The truth was, he admitted, that he was irritated. Not only about the Aiel, about not being told of this meeting until this morning. He had not been told where they were going, either, until he was taken aside by Coiren Sedai, the Gray sister who led the Aes Sedai. Elaida had been closemouthed and imperious when she was his mother’s advisor in Caemlyn; since being raised to the Amyrlin Seat she made the old Elaida seem open and warm. No doubt she had pressured him to form this escort as much to get him away from Tar Valon as for any other reason.
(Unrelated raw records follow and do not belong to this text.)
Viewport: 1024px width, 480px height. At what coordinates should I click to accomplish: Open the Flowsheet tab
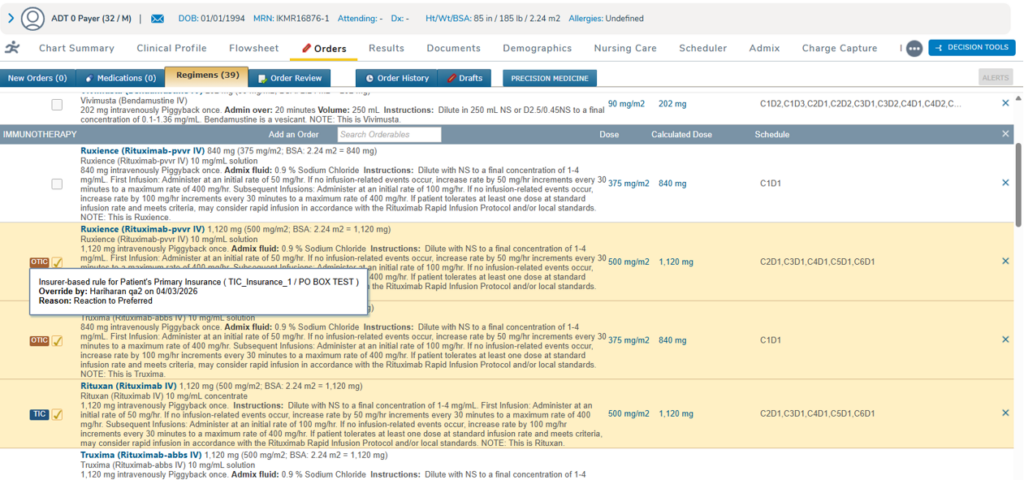[x=254, y=48]
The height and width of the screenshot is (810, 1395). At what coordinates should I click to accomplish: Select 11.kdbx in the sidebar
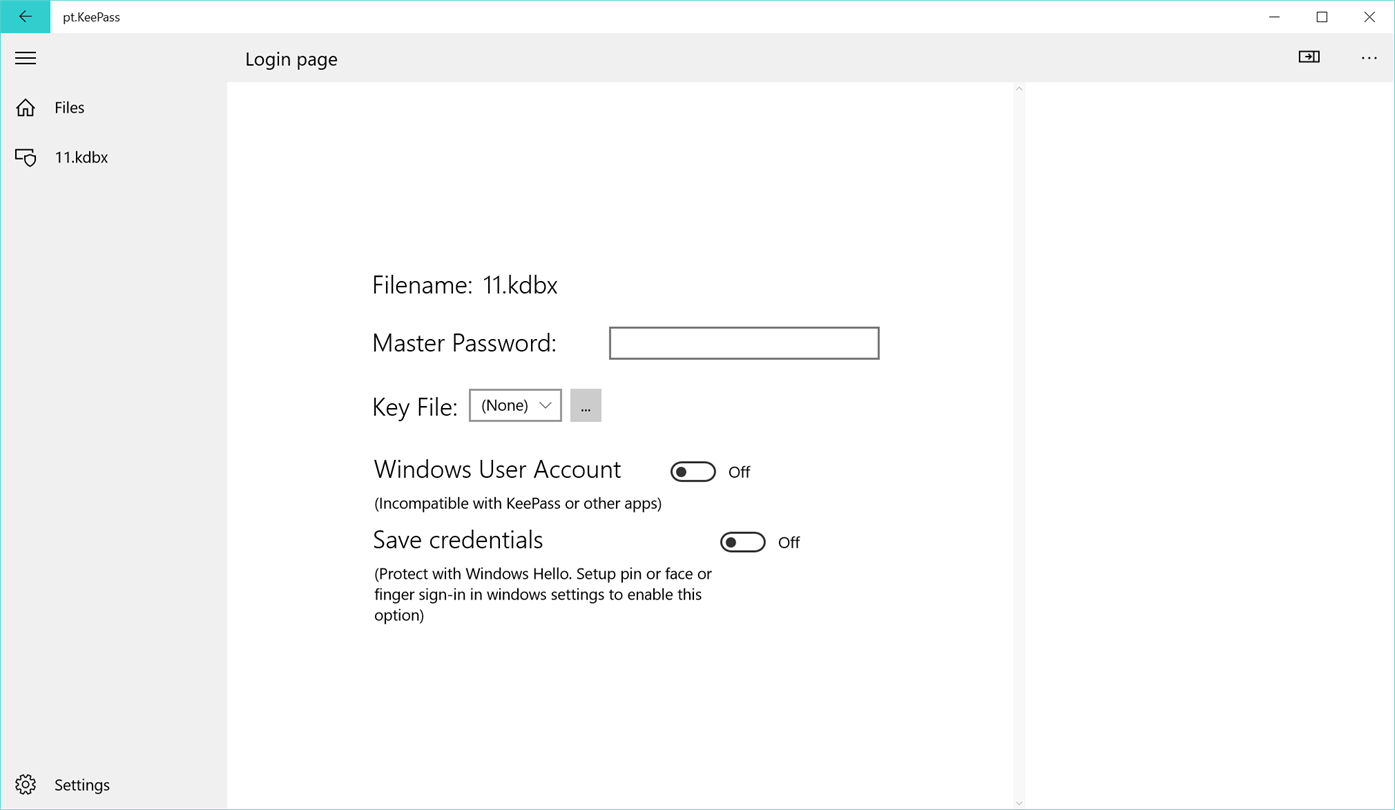(81, 158)
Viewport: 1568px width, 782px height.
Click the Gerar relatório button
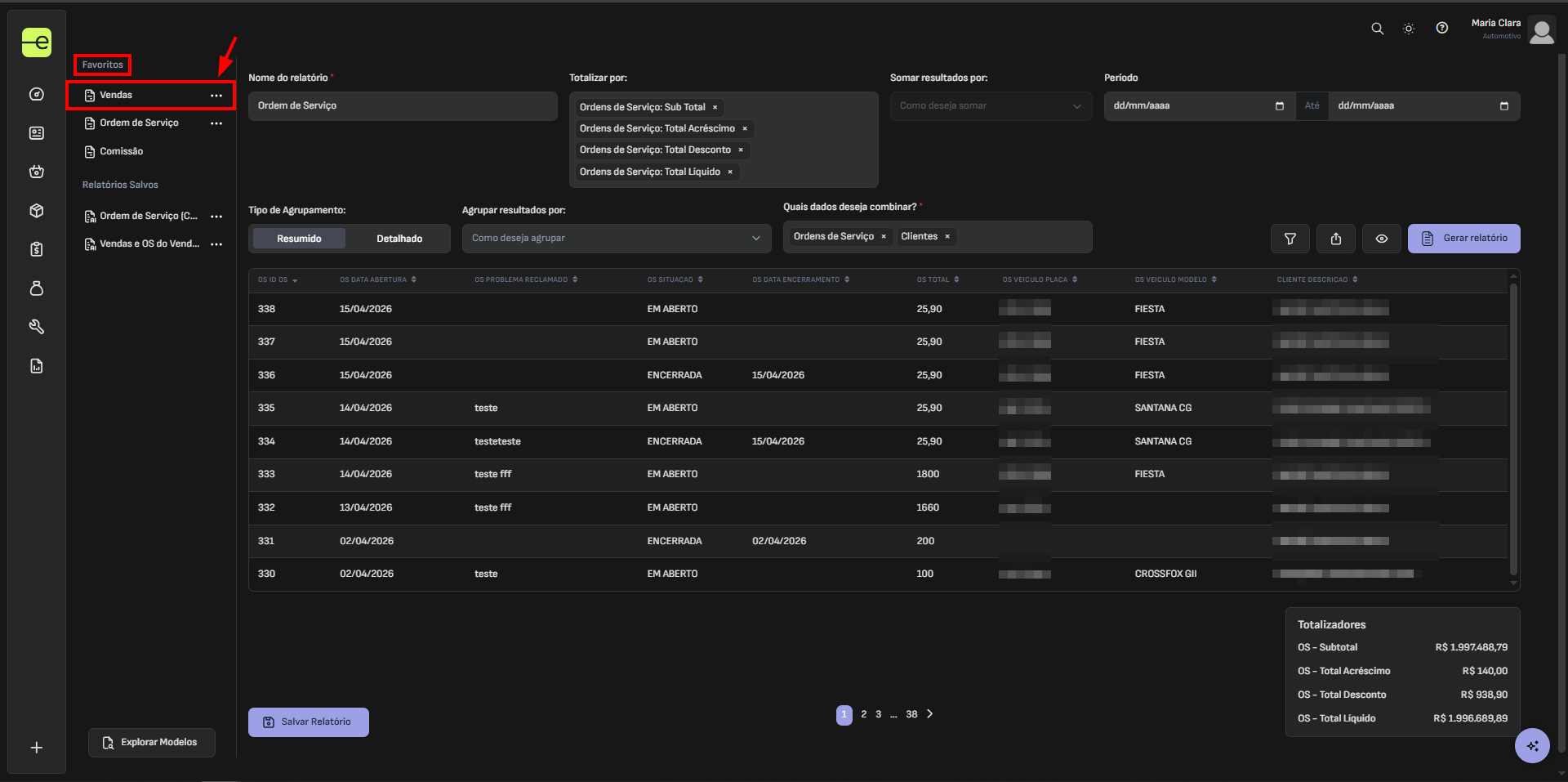tap(1463, 239)
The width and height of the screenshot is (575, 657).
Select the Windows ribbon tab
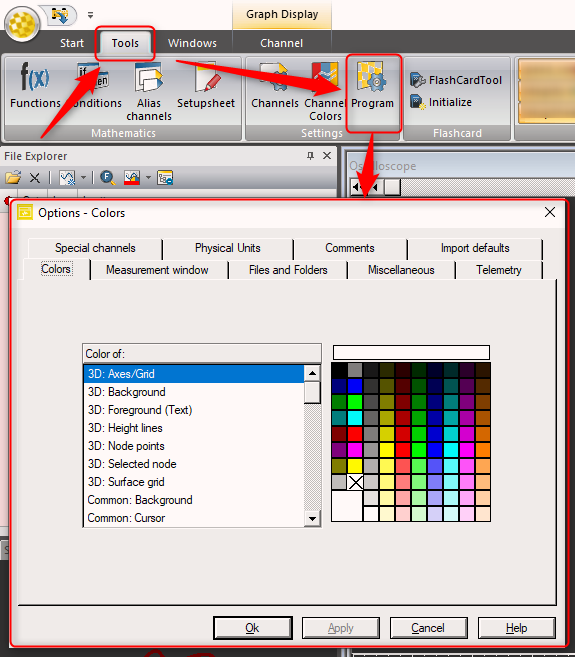coord(192,43)
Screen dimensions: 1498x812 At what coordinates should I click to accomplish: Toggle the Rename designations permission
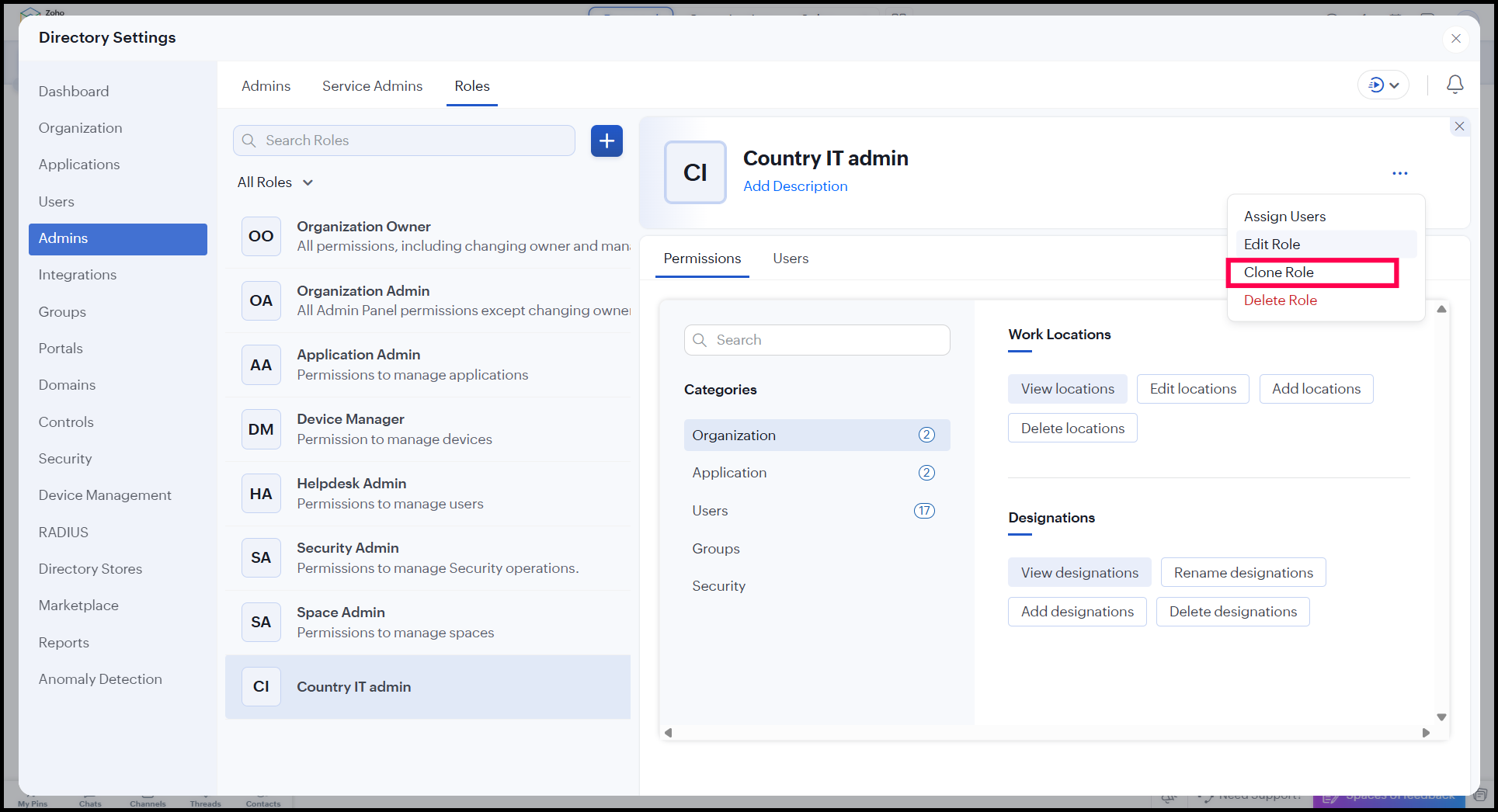pos(1243,573)
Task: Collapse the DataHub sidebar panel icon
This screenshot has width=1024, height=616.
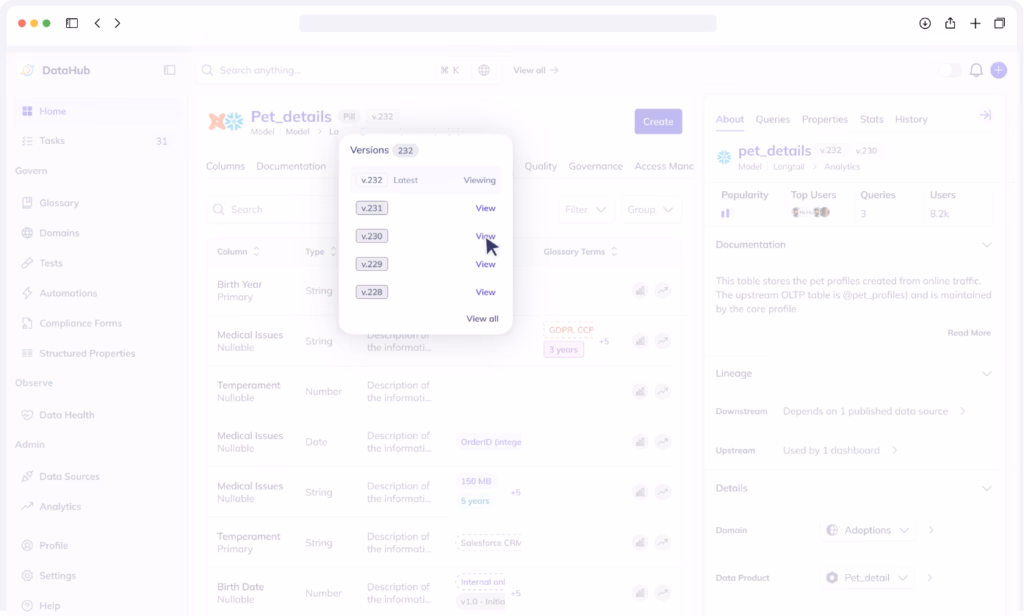Action: [x=169, y=70]
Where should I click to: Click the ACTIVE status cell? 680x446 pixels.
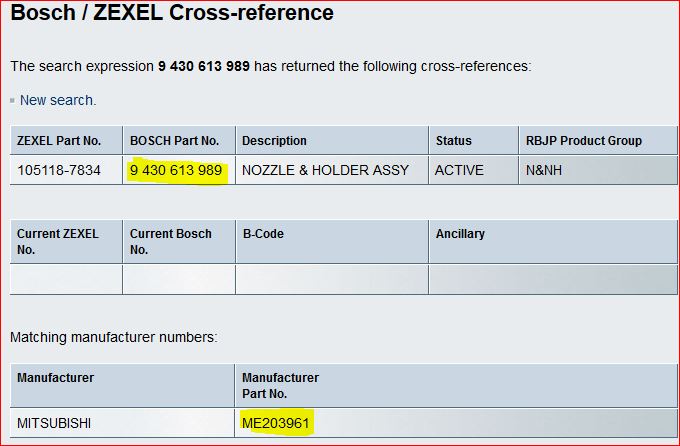click(x=459, y=170)
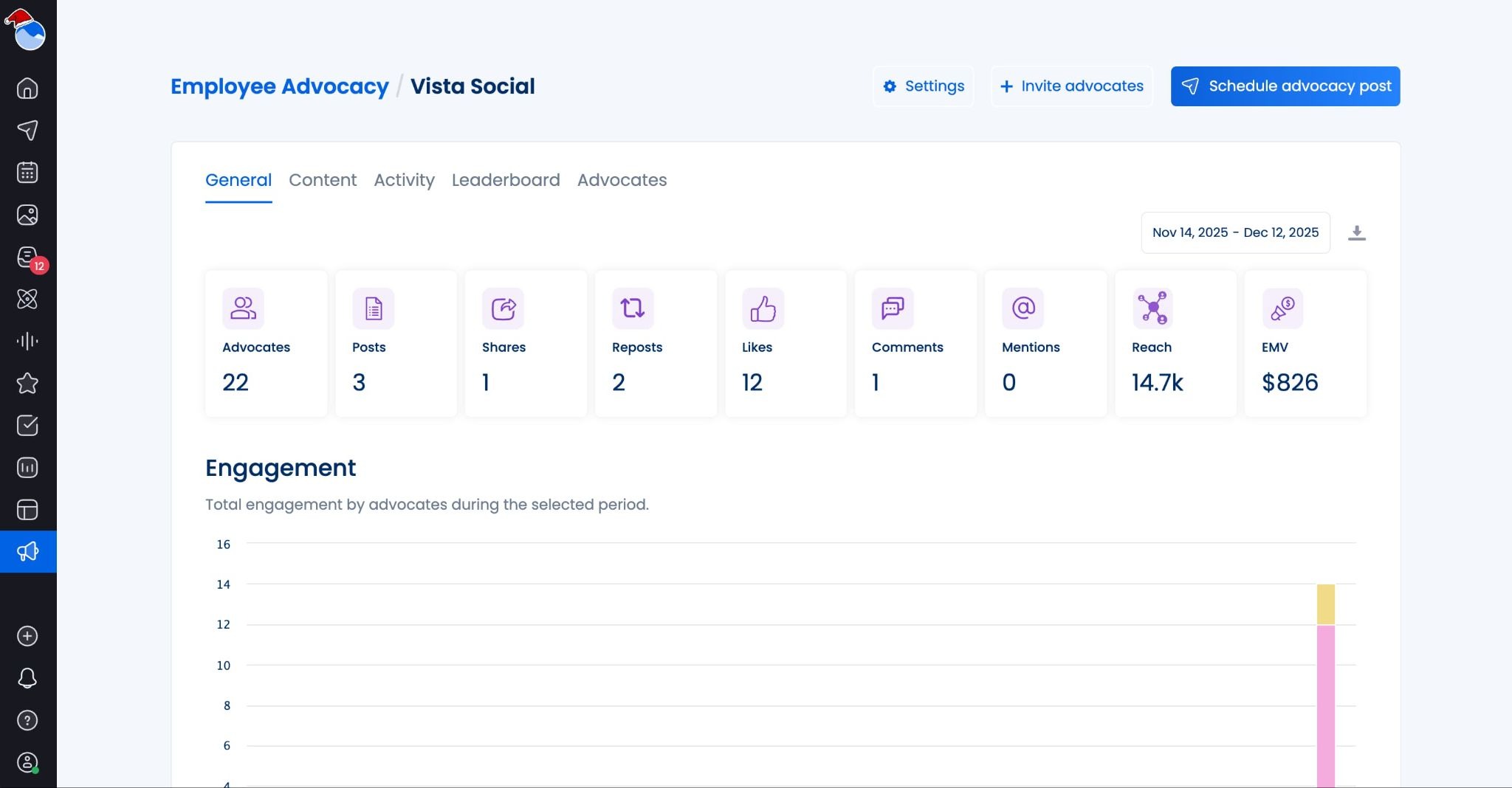Open the star Reviews sidebar icon
Screen dimensions: 1512x788
27,383
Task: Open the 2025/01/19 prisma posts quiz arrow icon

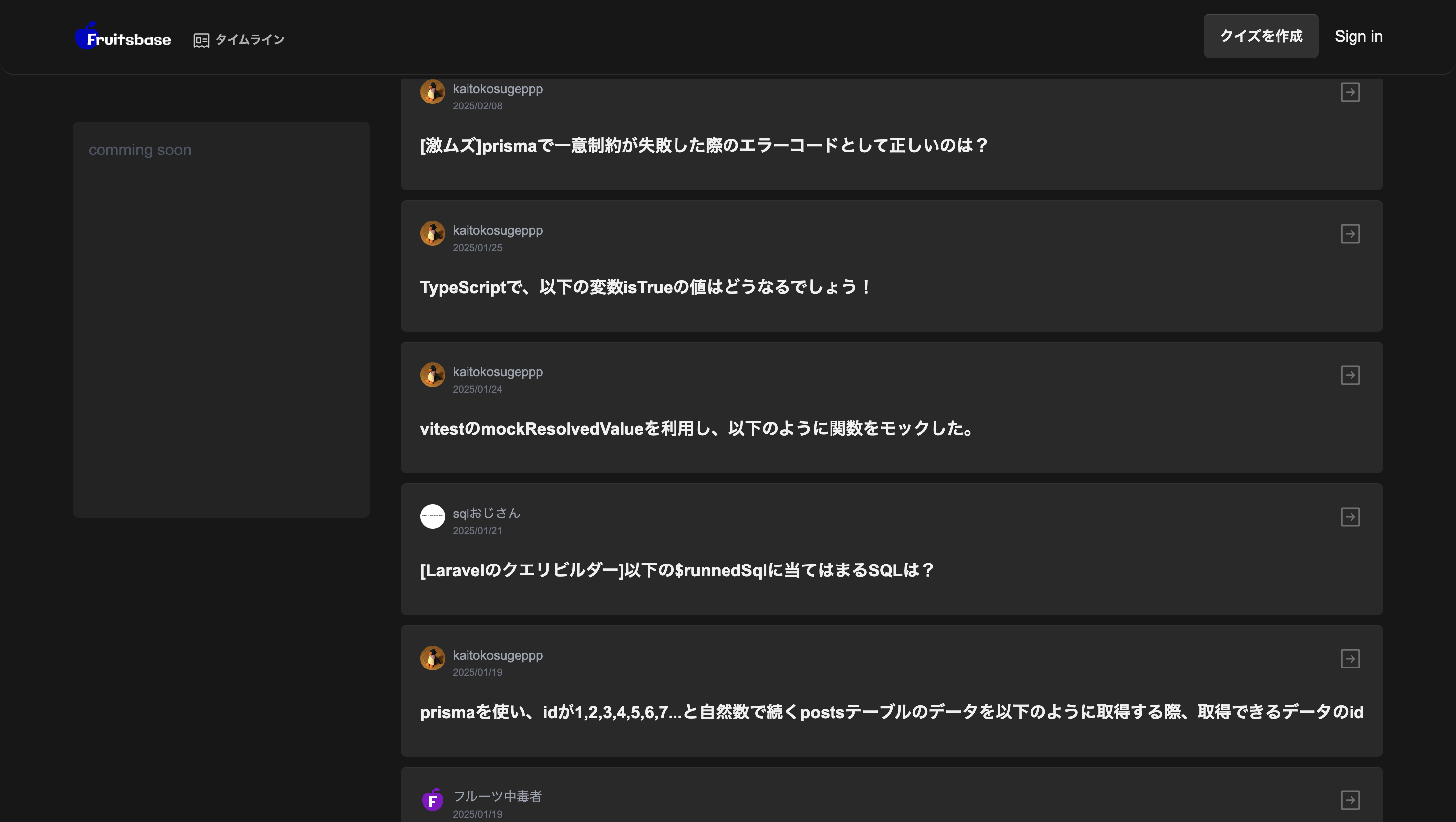Action: (1351, 659)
The Younglings had sided with her in the fighting — the old Amyrlin was stripped of Staff and Stole by the Hall, the
attempt to free her rebellion against the law, clear and simple — but Gawyn had had his doubts about all Aes Sedai long before he heard the charges against Siuan Sanche read. That they pulled strings and made thrones dance was a thing said so often that he had hardly paid it any mind, but then he saw the strings being pulled. The effects at least, and his sister Elayne was the one who danced, danced right out of his sight, out of existence for all he knew. Her, and another. He had fought to keep Siuan imprisoned, then turned around and let her escape. If Elaida ever discovered that, his mother’s crown would not keep him alive.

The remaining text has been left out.